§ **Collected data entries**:
▼
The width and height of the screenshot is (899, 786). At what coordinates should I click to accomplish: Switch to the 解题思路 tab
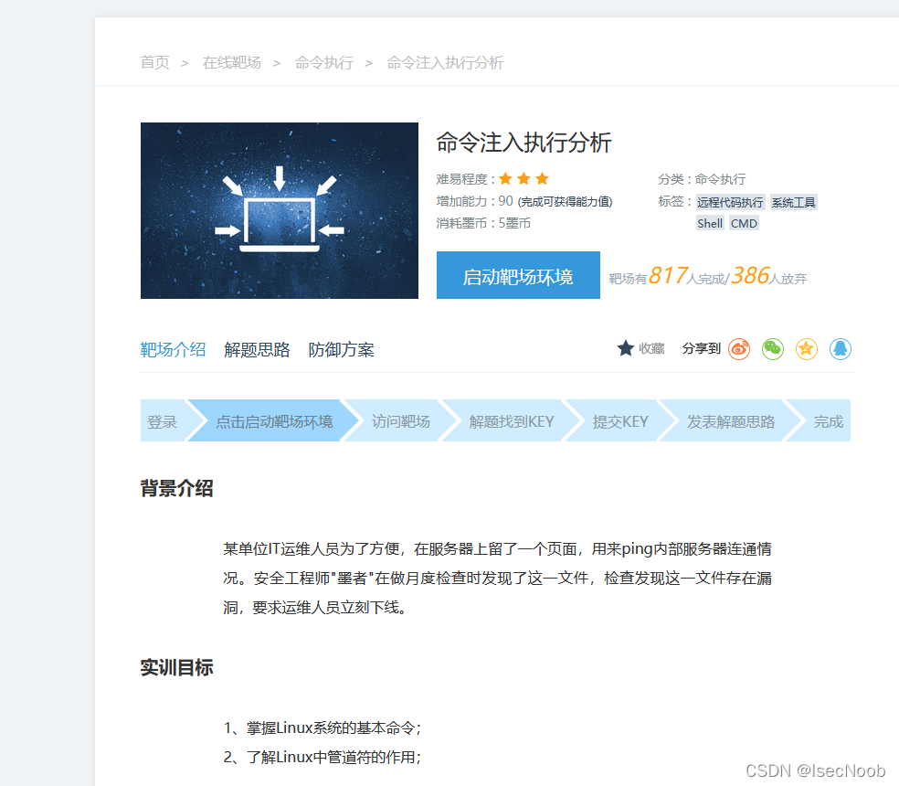[x=257, y=349]
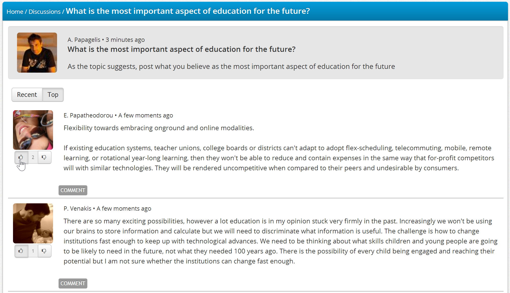The image size is (510, 293).
Task: Click the vote count on Venakis's reply
Action: point(33,251)
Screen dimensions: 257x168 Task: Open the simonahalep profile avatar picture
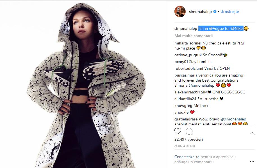(x=180, y=12)
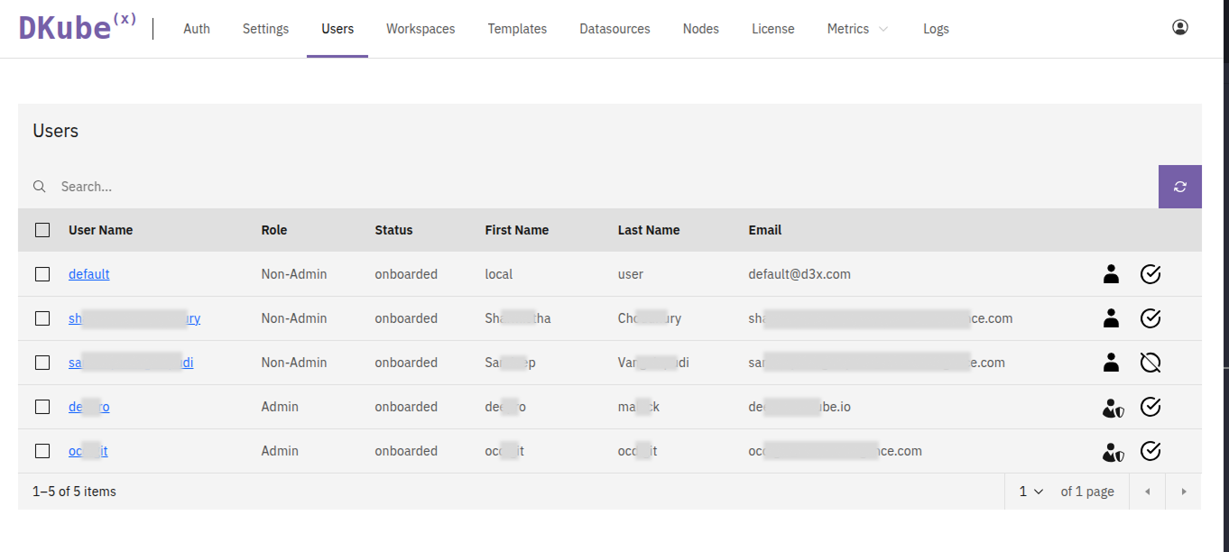Check the box for the default user
This screenshot has width=1229, height=552.
42,274
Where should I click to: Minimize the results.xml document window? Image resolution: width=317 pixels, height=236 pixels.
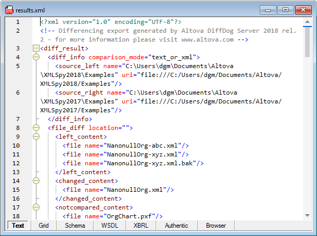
▲
§ **What the exercise asks**:
Although the records contain pictures, the output must hold only their exact wording.

§ **Output for this exercise**:
The width and height of the screenshot is (899, 786). At what coordinates should I click to accomplish: Switch to the 解题思路 tab
[x=257, y=349]
The image size is (510, 293).
Task: Click the vote count on Venakis's reply
Action: point(33,251)
Screen dimensions: 257x168 Task: Open the simonahalep profile avatar picture
(x=180, y=12)
Check the box for the default user
This screenshot has width=1229, height=552.
42,274
Where should I click to: Minimize the results.xml document window? Image resolution: width=317 pixels, height=236 pixels.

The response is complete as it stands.